Si los animales y las plantas, la atmósfera y la naturaleza toda tuvieran una conciencia, una historia y una cultura, esta pandemia que azota al género humano sería recordada y venerada por generaciones. Puede hasta que incorporaran como bandera la imagen del virus que parece un modelo a escala microscópica del propio mundo que habitamos: una esfera erizada de seres vivos de diferentes tipos. Como toda victoria, su efecto será temporal y no tardará mucho el homo sapiens en recuperar sus dominios: devolviendo a los animales que hoy curiosean las ciudades a su confinamiento en bosques menguantes; arrancando las hierbas que brotaron libremente entre las grietas; retomando el ritmo creciente de contaminación de tierra, mar y aire; sepultando venenos y desechos; sintiéndose amo y señor del planeta.
Es asombrosa la capacidad y velocidad con que el mundo está curando las heridas que le hemos infligido durante generaciones: han bastado unas pocas semanas de limitar nuestro derroche para que el clima recupere una parte trascendental de sus características. Ningún escritor de ciencia ficción imaginó una máquina del tiempo tal, que ya nos está transportando a la primavera y otoño que recordábamos de hace mucho, a ciudades en las que -de vez en cuando- podías encontrarte con salvajes intrusos, especies endémicas resistiendo el embate de trasplantes foráneos, y un cielo surcado exclusivamente por seres vivos alados.

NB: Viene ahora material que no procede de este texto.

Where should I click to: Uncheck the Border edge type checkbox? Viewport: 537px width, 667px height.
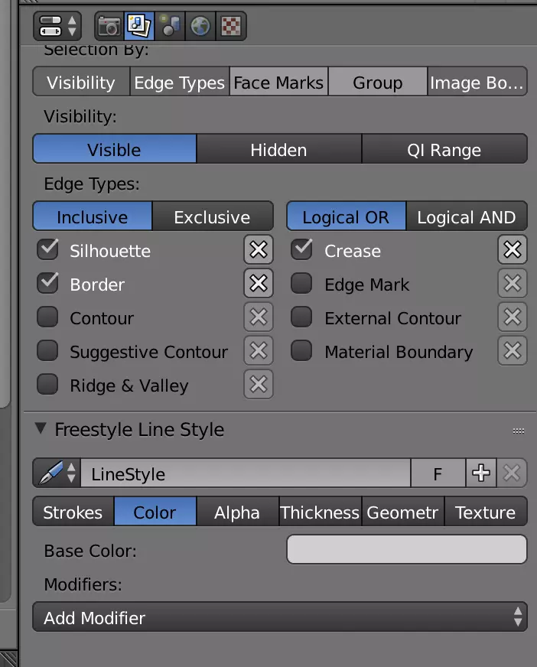[48, 284]
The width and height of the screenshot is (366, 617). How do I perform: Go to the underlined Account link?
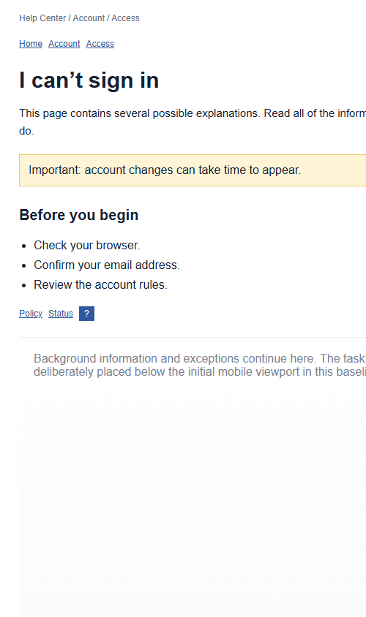pyautogui.click(x=64, y=44)
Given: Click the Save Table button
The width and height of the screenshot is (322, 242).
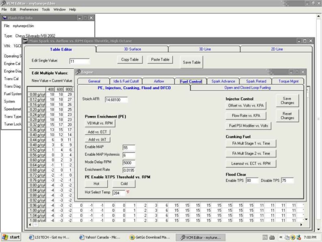Looking at the screenshot, I should tap(192, 63).
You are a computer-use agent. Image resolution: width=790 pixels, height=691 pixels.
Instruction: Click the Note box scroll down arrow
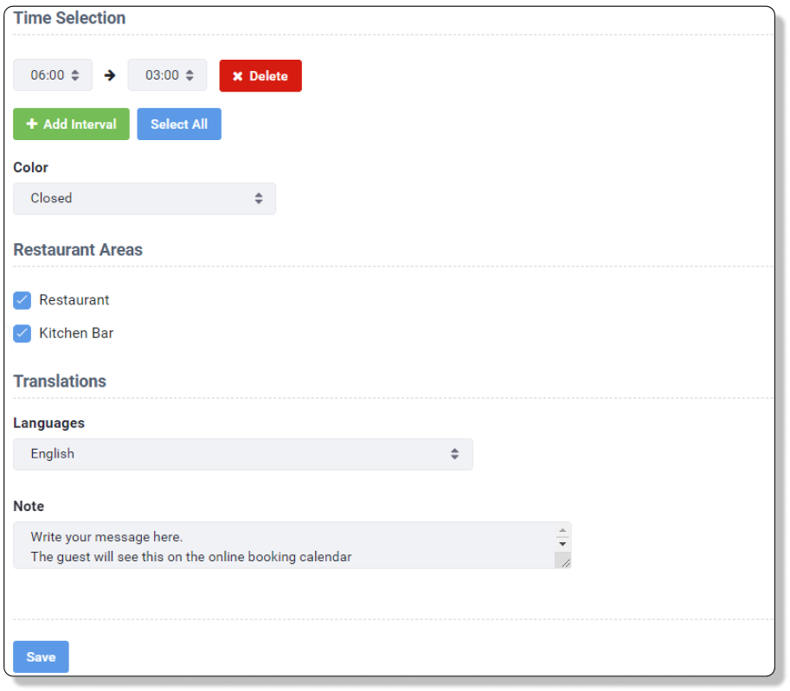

Esta crisis no es, en esencia, muy distinta de la que sucedió a la erección de la bíblica Torre de Babel, producto del insaciable ánimo de dominar la dimensión planetaria hacia las alturas. Entonces la consecuencia fue el caos comunicativo: cada cual salió hablando su propia lengua, narrando la misma realidad con palabras incomprensibles para los demás. El desplome social que seguirá al actual confinamiento no nos preparará mejor para el futuro, como algunos predican, del mismo modo que, aunque esta plaga no tiene nada de sobrenatural ni misteriosa, ninguna sociedad supo prever una contingencia tal. Sólo aprendemos después de tropezar con la piedra, tras el fracaso de las visiones que nos muestran los atajos y caminos directos. La realidad no nos enseña nada: está en nosotros convertir la experiencia en aprendizaje.
En estos días recordamos el drama del Holocausto y pronto celebraremos el nacimiento de un estado judío, cientos de años después de ser sometido, quemado y dispersado. Nos llevó siglos superar la “crisis” del Templo único y central destruido, pero encontramos la manera de recuperarnos, retornando justamente a allí donde tuvo lugar el trauma. También como humanos debacles como los que estamos viviendo deberían dejar una huella indeleble que nos recuerde quiénes somos y nuestros límites.